Mr Smith graduated from Pennsylvania State University with a BSc in Chemical Engineering.  He worked at GlaxoSmithKline’s U.S. Biopharmaceuticals facility, participating in multiple technical transfer projects and successful FDA pre-approval inspections.  He then joined BioReliance, where he developed and grew the cell banking business to meet EMA GMP certification requirements, engaging clients and developing their cell banking service line.  Mr. Smith subsequently worked at Mesoblast, managing all external contract manufacturing activities, process development, and clinical product support of phase II and III clinical trials for an allogeneic cell therapy product.  Finally, Mr. Smith worked at Genzyme as the Associate Director of Global Cell Banking Operations prior to joining Cell Therapies Pty Ltd.

Mr Gerry McKiernan – Director of Quality

Mr Gerry McKiernan is the Quality Manager covering activities of Cell Therapies Pty Ltd and its affiliated units at the Peter MacCallum Cancer Centre. Mr McKiernan has over 14 years’ experience in Quality roles in research and development and cGMP manufacturing in both Europe and Australia.

He is tertiary qualified in Applied Chemistry from the Institute of Technology Tallaght, Ireland. Since graduating, Mr McKiernan’s career has included biotechnology, pharmaceutical and medical device industries.

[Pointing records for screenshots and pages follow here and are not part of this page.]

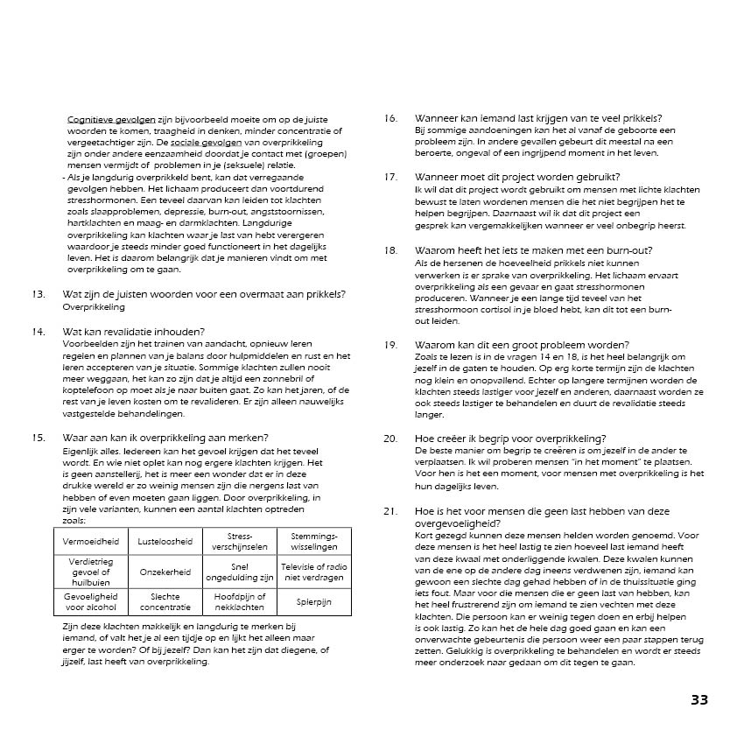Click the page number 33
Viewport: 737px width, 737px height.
pos(698,699)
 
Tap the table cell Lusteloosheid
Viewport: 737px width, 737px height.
pos(165,541)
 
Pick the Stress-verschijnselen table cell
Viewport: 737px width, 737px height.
pos(239,541)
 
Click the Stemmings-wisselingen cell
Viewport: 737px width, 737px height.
pos(314,541)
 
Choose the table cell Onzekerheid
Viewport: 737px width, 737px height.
pos(165,572)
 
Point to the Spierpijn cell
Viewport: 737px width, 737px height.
pos(314,603)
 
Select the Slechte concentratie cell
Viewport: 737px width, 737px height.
pos(165,603)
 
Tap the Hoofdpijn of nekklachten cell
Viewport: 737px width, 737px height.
pos(239,603)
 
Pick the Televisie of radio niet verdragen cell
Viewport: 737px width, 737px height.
pos(314,572)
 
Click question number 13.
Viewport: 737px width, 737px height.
pos(38,294)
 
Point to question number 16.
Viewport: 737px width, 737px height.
pos(390,118)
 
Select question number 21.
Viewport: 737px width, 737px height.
pos(390,510)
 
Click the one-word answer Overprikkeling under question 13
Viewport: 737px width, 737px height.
pos(94,307)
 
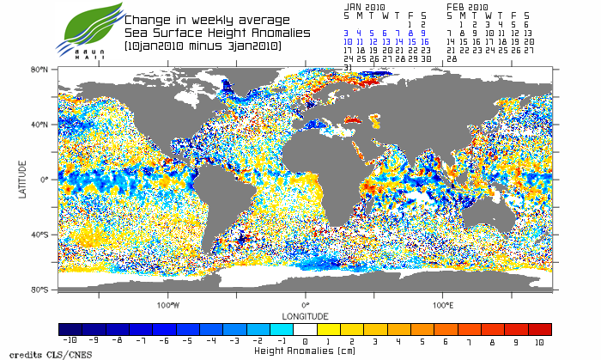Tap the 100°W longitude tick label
(169, 305)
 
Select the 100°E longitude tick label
(443, 305)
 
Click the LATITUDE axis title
(23, 180)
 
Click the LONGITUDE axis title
(306, 315)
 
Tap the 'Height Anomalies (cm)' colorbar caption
(306, 351)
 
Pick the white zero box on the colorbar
(306, 329)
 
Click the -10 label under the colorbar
(70, 341)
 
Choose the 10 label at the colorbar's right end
(540, 341)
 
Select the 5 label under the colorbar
(423, 341)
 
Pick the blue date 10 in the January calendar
(348, 41)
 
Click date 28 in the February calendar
(452, 58)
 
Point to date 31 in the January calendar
(348, 67)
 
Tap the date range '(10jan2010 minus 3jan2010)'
(203, 46)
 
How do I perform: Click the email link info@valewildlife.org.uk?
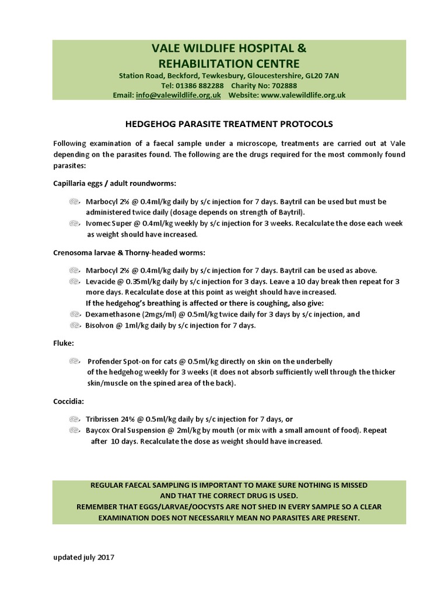click(x=178, y=95)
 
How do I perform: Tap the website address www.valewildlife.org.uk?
click(x=303, y=95)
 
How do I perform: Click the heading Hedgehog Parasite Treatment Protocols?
click(x=229, y=124)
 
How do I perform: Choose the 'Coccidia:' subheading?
click(x=68, y=402)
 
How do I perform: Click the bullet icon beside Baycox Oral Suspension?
click(x=74, y=430)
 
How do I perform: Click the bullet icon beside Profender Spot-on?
click(x=74, y=361)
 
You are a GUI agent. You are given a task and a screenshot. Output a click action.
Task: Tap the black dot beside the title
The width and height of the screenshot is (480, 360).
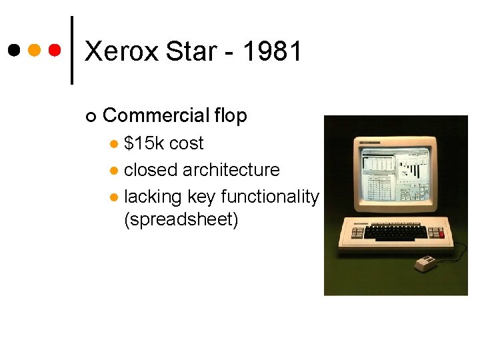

His experience includes Quality systems leadership at a regional level for vaccine development and clinical trials, Quality oversight for Class III medical device product development and validation which achieved registration in Europe and laboratory leadership for pharmaceutical product development in a contract manufacturing setting.  Mr McKiernan has overseen the quality strategy for the expedited release to market of a cell derived recombinant protein antigen to address the emerging threat of the Hendra virus in Australia by achieving cGMP licensing for a R&D pilot facility and subsequent release approval. He has also overseen the implementation of a quality management system and compliance structure for a new vaccine research and development facility in Beijing.

Mr McKiernan is passionate about continuous improvement and has successfully implemented continuous improvement cultures within regulated industries.